Quaker, Low Fat, Honey Bran- 1 muffin 140 calories

Jan 30, 2006 15:56

Yeah, so I am abnormally tired today, and I don't really have any reason to be. But whatever.

Now, I have a long rant.

I'm sorry. Jenn and I talked for a bit today, and now I just feel really guilty. See, she is in a whole crackload of pain, and this whole time I have just been self absorbed worrying about myself, when all I really should be doing is trying to help her get through the day. Really, when I think about it in a whole, I don't really have any problems that I can't cope with. I'm dealing with them all the best I can, I just have to deal with them and move on. I feel really bad now, because I'm like this with all of my friends. I talked to Kelsey today, and for the first time in forever, I felt like I should have been there to help her.
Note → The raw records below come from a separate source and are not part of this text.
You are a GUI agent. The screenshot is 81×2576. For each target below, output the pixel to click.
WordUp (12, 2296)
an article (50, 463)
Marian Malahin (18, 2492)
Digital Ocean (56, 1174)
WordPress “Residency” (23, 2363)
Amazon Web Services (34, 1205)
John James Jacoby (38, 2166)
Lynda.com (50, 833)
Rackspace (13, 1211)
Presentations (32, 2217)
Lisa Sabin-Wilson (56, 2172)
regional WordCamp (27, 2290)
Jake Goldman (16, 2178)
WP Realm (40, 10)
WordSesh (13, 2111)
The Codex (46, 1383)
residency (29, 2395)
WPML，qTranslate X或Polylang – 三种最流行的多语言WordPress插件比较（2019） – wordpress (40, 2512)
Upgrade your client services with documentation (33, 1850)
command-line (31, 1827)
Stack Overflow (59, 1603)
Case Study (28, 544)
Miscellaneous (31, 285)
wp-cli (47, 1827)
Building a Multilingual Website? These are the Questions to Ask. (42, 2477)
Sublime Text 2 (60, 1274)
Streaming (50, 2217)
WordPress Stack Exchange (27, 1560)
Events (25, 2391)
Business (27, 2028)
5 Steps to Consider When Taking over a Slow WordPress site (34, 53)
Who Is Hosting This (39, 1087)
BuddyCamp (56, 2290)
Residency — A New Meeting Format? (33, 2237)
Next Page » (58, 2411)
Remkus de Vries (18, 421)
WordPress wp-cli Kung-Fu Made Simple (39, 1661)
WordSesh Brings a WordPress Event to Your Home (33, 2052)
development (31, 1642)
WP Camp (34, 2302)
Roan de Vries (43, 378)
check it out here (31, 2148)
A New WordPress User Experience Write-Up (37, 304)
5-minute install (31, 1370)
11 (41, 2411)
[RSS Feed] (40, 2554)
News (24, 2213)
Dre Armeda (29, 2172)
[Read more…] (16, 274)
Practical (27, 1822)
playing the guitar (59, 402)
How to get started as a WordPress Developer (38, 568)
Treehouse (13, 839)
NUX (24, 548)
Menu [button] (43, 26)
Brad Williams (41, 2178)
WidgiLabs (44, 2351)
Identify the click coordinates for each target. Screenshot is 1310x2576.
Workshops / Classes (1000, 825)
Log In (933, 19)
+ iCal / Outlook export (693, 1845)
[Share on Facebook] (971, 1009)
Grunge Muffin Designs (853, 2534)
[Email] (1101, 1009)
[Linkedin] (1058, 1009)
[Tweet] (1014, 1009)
Like, before, it was just agreeable that we were no longer best friends, and even though it sucked, it just happened, we let it happen. But when I was talking to her today, I realized that I shouldn't have let it happen. I do things to myself to take away the pain that I just as easily inflict onto others. Because in my mind it just solves everything. I do what I do because I hate myself, but my friends and family get struck down by this. And even though I know that it hurts them, I can't find a way out of it. My best friend, my boyfriend, my sister, get angry because I hate myself and out of spite I inflict cruel scars, and even though it scares the crap out of them, the addiction hurts more.

I've eaten for a week now. My hands shake, my body expands, and the more I eat, the more destroyed I feel. Even though everyone thinks I'm cured. The truth hides beneath my smile. And it sucks, because I can't tell anyone.